**Trecho para leitura**
________________

Inicialmente, apresenta-se uma pequena presença sobre o grande linóleo branco, que cresce à medida que inspira, expira, respira. Nesse simples movimento vital e orgânico que todos os seres vivos dançam – na sua frente mais de cem pessoas faziam essa mesma ação- se difere pelo seu ritmo, dinâmica e força. Não só respira, hiperventila e, como o instrumento que dá nome ao trabalho, a fole, produz vento. Assim, esse seu ritmo contamina o público, ou seria apenas a mim? Sinto que minha respiração também se altera e, por hiperventilar, provoca-me a sensação de vertigem, tontura. Me sinto, então, conectada ao seu estado fora de si, do seu descontrole controlado.

 

A respiração toma pulmão, circulação, coração, cabeça, diafragma, abdômen, braços, pernas, coluna… Ou seria o inverso? A hiperventilação pode ocorrer por consequência de um ataque de pânico ou ansiedade, ou seja, uma ação externa cria uma reação física interna.

Provocantes e provocados, causa e consequência, expansão e recolhimento, migra de um ponto de alta pressão para outro de mais baixa. Esse corpo é parte do seu entorno? Onde encontra-se o limite? A minha respiração afeta à dela ou só a dela que me afeta?

 

Provoca-se, por consequência a voz -uma língua outra – que nasce ou morre sufocada que comunica no gesto e na ação, (de)forma a dramaticidade, expulsa à força o que há dentro.

 

E é um corpo feminino que se apresenta, dessa forma, movimentos bruscos, um estado de violência e seus apelos sugerem uma leitura relacionada às opressões físicas e morais sofridas até os dias atuais por uma determinação de gênero e minoria ao feminino, assim, reage com a voz, a respiração, quer se manifestar, mas nem sempre seu apelo é para ser ouvido ou entendido. Seu manifesto ecoa pelo espaço, propõe novos ritmos, é manifesto mas também é festa, nas luzes, no corpo, celebra. E festa é manifesto, que convoca e reforça presenças e ausências, desloca, mobiliza.

________________

**Conteúdo dos dados**
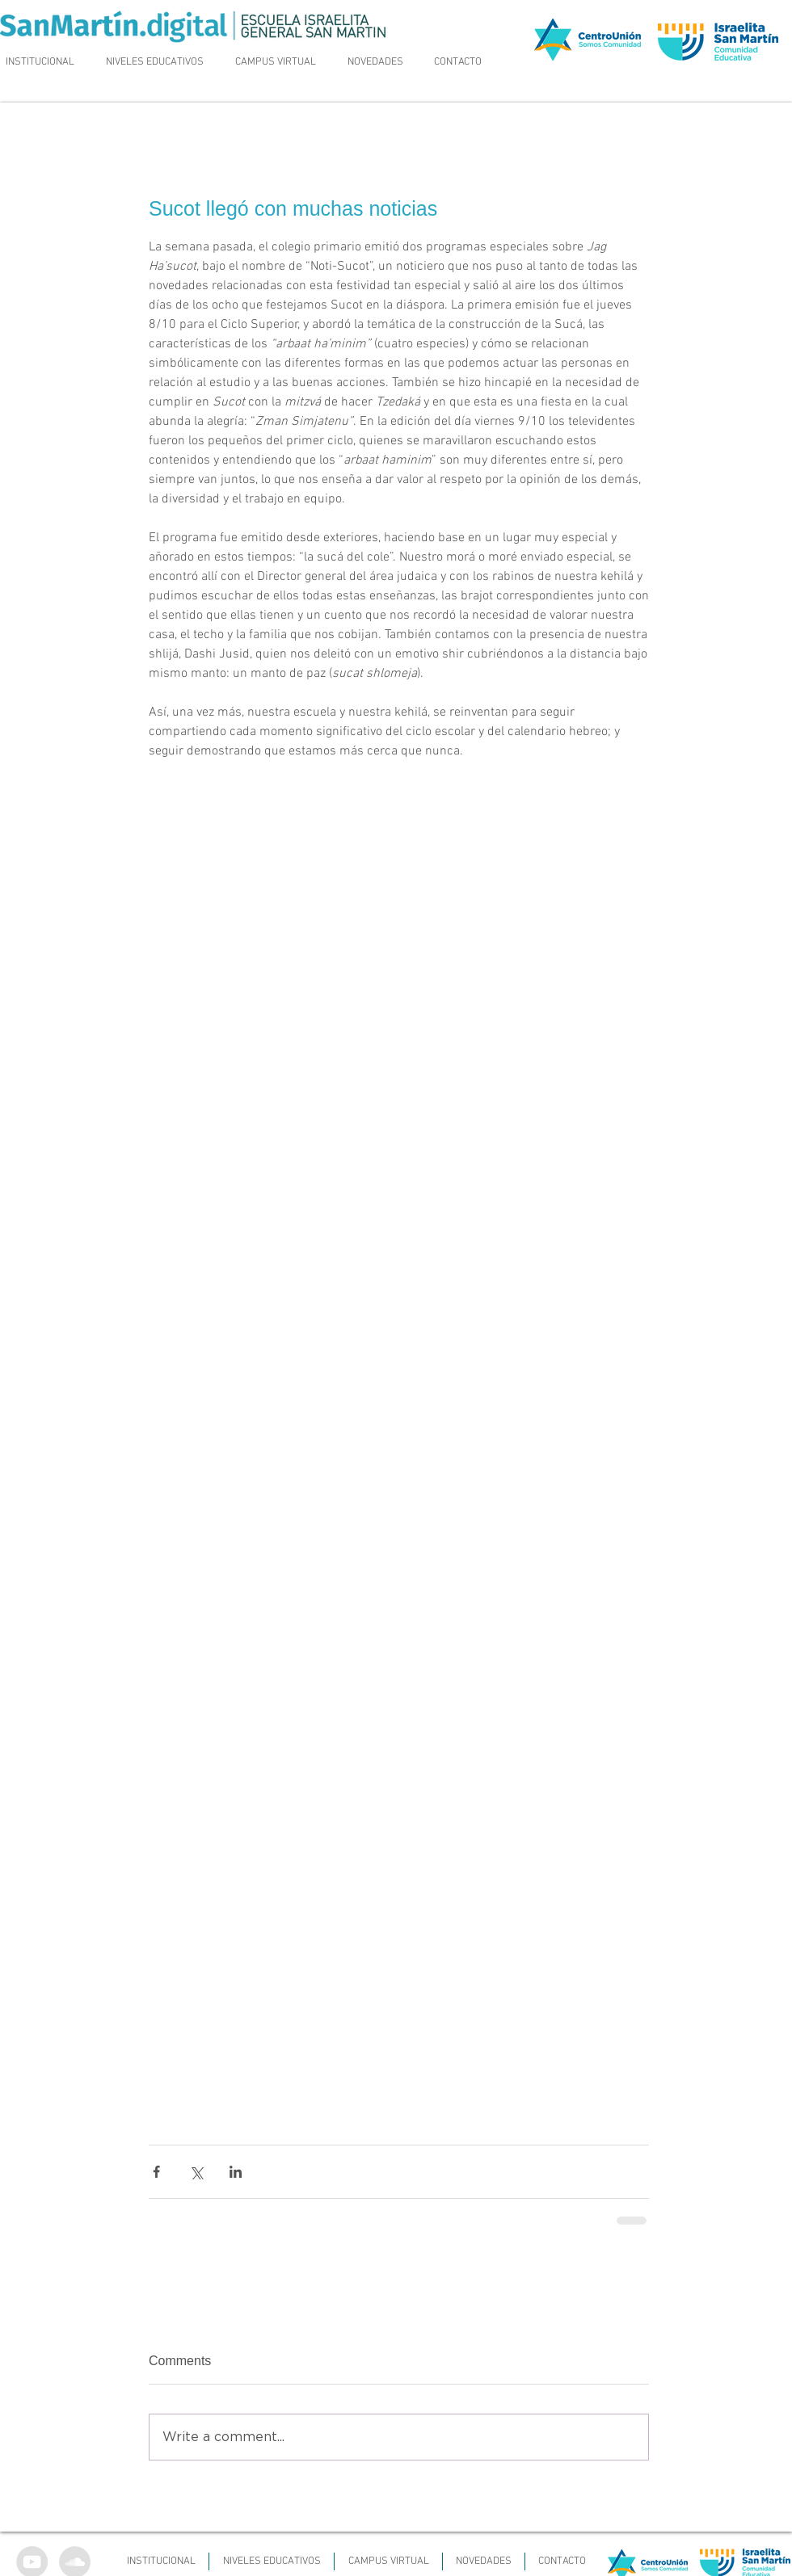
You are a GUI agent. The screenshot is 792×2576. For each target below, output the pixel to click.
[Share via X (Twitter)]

________________

**Objetivo do exercício**
Continue, por favor, o texto sobre a performance da respiração a partir do ponto em que ele termina.

**Exercício resolvido**
 

(Mani)Festa também provocando seus limites. Apresenta no corpo linhas: delimita mas também desvela e borra. Mostra o seio, seu sexo e deforma as linhas, cria em si uma máscara, se marca e carimba o branco do chão. O faz com a boca, assim como o seu vento e seu som, quase engole a si para se transformar em outro ou demarcar ao seu mesmo. Escurece a si e o resto, não vemos, só ouvimos, sua presença em respiração ainda é presente mas é também um outro do qual não vejo, não controlo. A permanência no escuro, borra até a mim, quais são os meus limites e contornos? Fole também poderia ser moinho, ao transformar vento em energia de movimento.

 

por Monique Anny

Corpo-fole: a respiração é propulsora de desencadeamentos de fazer e ser levado a fazer, de violentar e ser violentado. Um início estático e em estado de espera é o prólogo para uma sequência respiratória ainda sutil, mas já hiperventilada que aos poucos se torna o ponto central de um grande sistema de retroalimentação de movimento, voz e a própria respiração. Em Fole, Michelle Moura explora esse sistema como construtor de esforço e ritmo.

 

A respiração foi escolhida como ponto de partida para o estabelecimento desse sistema de retroalimentação. Hiperventilação que responde ao todo, que altera o corpo e que se altera em si mesmo, gerando espectros de variações rítmicas em consonância ou dissonância com o desenho sonoro criado pela própria respiração e pela voz que aos poucos é incitada e torna-se um elemento crescente e tensivo.

 

O movimento é a força motriz primária da condição humana. Ações detalhadas, micromovimentos, curtos e pouco acentuados ascendem progressivamente e expõem um processo formativo de esculturas cinéticas. O aumento energético leva ao transbordamento, acentuado em voz e sua repercussão nela mesma e no corpo. Fole é, então, uma ferramenta de múltiplas respostas, ação e reação. Um corpo que reage. O estímulo gera resposta, que altera o estímulo para um estímulo outro desencadeador de uma nova resposta, sempre crescente, até que um turbilhão energético esteja formado e o espectador é coexperimentador da situação. O caráter energético é evidenciado pela progressão de nível que o corpo da bailarina experimenta: do chão ao nível alto, num corpo que se carrega para se manter de pé.

 

Trata-se de um trabalho majoritariamente tensivo, em que uma linha de tensão se estabelece no começo e se mantém em parábola até o fim, com intra-tensões que são construídas no tempo e no espaço. O espectador interage sensorialmente e emocionalmente na intenção de criar significações e sentidos, e se depara com infinitas possibilidades de ressignificação das ações de movimentos, sonoras, espaciais e fisiológicas. Um fenômeno que tem sua manutenção na atualização das ações e sensações entre o dentro e fora, entre o corpo que responde e solicita respostas.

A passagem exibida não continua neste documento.